“54 yaşındayım ve halen sahneye çıkıp öfkelenip delirebiliyorum, tabii ki sonrasında kendimi tamamen bitkin hissediyorum ve ondan kurtulmam bir veya iki gün sürüyor, ama yine de yapabiliyorum böyle yaparak! Bunu yapabildiğim sürece, yapacağım çünkü evet, bu bir tutku, bu benim içimde, küçüklüğümden beri ve yedi-sekiz yaşımdayken ilk Kiss albümümü satın alıp dinledim ve bu değişmedi , bu yüzden bunun için gerçekten çok memnun ve minnettarım.” diyor Asphyx’in hırçın ve öfkeli adamı,beyni Martin Van Drunen.
Death metal sahnesinde yıkıcılığı, öfkeleriyle birlikte her
albümlerinin üzerine çıkmayı başardılar bu sahnede. Old school ruhun ne demek olduğunu Hollanda sahnesini sıkı şekilde gösterdiler. İlk demolarını 1988’de çıkardıklarını farz edersek
Asphyx için 33 yıllık dolu bir zaman.
Albümün en ağır toplarından, death/doom metal sentezliğinde farkını koyuyor ortaya. Saldırganlığına devam eden “ Botox Implosion “ kaos bari bir iş olduğunu göstermekte kararlı. Kaos olduğu kadar kendini ameliyat masalarına yatıran, sahte dramvari hareketlerde bulunanlara lirikleriyle sözünü söylüyor. Martin’in vokalleri ise kısa bir tabirle etrafa öfke saçıyor. Hastalıklı vokalini şiddetli şekilde kusuyor.

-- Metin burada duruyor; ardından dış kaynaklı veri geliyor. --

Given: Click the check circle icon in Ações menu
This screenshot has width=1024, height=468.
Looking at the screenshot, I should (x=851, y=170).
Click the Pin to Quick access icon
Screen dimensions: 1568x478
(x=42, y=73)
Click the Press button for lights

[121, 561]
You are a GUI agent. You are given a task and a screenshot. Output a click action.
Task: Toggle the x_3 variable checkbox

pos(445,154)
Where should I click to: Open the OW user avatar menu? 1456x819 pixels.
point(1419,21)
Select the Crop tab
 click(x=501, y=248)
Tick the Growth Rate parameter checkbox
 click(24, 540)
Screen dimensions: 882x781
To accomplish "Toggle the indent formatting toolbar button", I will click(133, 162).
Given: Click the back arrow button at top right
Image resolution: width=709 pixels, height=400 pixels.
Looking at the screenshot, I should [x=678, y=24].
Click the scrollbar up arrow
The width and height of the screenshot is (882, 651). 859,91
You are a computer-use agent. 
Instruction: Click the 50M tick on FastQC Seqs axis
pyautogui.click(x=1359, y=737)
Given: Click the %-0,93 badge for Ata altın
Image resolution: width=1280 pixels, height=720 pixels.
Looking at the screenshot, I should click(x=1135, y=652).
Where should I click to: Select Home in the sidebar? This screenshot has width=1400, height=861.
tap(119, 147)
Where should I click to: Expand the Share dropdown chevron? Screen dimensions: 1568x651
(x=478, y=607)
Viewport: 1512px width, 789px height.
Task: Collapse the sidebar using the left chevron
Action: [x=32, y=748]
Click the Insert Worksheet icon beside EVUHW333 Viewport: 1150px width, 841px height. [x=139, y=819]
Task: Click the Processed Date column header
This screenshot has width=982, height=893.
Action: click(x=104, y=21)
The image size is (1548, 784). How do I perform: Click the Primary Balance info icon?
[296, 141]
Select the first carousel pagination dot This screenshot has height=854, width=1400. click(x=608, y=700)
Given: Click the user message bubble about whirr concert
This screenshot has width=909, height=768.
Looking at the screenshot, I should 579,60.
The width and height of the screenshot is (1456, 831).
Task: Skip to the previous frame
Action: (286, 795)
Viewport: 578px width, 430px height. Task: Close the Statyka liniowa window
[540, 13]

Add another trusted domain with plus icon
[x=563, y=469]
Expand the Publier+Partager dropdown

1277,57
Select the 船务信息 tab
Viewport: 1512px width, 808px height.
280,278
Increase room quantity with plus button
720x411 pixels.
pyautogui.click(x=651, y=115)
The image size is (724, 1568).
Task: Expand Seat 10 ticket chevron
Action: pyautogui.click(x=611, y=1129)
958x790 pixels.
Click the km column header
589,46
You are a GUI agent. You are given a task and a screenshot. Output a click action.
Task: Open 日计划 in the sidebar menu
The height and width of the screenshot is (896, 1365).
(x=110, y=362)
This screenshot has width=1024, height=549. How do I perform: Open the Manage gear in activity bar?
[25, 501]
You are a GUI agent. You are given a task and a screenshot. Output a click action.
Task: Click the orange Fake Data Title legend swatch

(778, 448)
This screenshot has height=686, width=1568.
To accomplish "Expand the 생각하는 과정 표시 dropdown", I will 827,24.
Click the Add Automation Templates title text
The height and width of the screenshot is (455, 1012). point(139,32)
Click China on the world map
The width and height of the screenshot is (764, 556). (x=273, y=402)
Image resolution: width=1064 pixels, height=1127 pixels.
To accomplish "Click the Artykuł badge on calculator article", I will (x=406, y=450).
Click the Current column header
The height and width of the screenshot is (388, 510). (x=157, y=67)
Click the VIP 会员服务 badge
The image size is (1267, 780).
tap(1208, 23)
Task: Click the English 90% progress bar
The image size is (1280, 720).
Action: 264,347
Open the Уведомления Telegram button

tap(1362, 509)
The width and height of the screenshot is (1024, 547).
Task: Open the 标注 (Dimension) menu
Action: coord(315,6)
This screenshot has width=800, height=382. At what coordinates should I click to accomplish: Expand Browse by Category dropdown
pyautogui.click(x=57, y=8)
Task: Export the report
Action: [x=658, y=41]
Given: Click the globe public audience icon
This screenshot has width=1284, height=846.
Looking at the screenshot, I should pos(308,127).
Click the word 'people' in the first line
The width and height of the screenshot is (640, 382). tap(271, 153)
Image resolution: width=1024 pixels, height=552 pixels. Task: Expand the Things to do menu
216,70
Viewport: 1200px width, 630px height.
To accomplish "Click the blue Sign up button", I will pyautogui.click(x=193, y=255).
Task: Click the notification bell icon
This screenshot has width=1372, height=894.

” In Blazing Oceans “ her ne kadar bir önceki parça kadar sıkı olmasa da biraz vasat vari konumda oluyor. Şiddetli etkiler ikliminde denizde gelişen bir savaşvari lirikler üzerine egemen oluyor.” The Nameless Elite“ klibiyle ayrı damga koyan albümün önemli dinamitlerinden olsa da şarkı yönünden beklentiyi karşılayamıyor, kötü bir şarkı değil ama bazı klas şarkılara göre geride kaldığını söylemek yanlış olmaz.Martin’e göre “ sizin ve benim için savaşan kadınlar ve erkekler hakkında “ cümlesi önem taşıyor.
Candlemass’ın izlerini taşıyıp, death metal motifleriyle birleştirseler de bir eksiklik yaratıyor şarkı kendi çapında. Bunun devamında gelen “ Yield Or Die “ da aynı benzerlik içinde ilerliyor. Kötü şarkılar olarak değil de ilk yarıdaki albüm hakimiyetine göre başka havada ilerliyor. Albümün kapanış parçası,albüme ismini veren “ Necroceros “ oluyor. Albümün ismi de kurgusal fantastik bir canavar üzerinden yola çıkıyor.Yaşayan herşeyi tüketen, ve evreni de tüketecek olanlar hakkında. Albümün kapağı Axel Hermann’ın elinden çıkma, miks işlerine de Sebastian “ Seeb” Levermann bakıyor, ki albüm genelinde uyumu iyi koparmışlar.
Sonuç olarak; Hollanda’nın ağır topları “ Asyphx”, Necroceras ile savaş ortamını, doom metal’i de müziklerine yedirmesiyle ne klas iş çıkardıklarını fazlasıyla kanıtlıyorlar,ki bu da Asyphx’i dinleyenlere yabancı bir iş değil. Teknolojinin böyle ilerlediği bir çağda böyle klas soundtan geri kalmamaları da kendi istedikleri bir iş olsa gerek,ki bu da bizler için ayrı bir klaslık içeriyor.